**WORK ITEM:**
Would you please repeat the material exactly, from the first line to the last?
Start of EXERCISE MATERIALS
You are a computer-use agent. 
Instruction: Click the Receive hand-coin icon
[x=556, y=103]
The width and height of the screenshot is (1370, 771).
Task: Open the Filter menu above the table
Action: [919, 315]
End of EXERCISE MATERIALS
**RESULT OF THE EXERCISE:**
You are a computer-use agent. 
Instruction: Click the Receive hand-coin icon
[x=556, y=103]
The width and height of the screenshot is (1370, 771).
Task: Open the Filter menu above the table
Action: [919, 315]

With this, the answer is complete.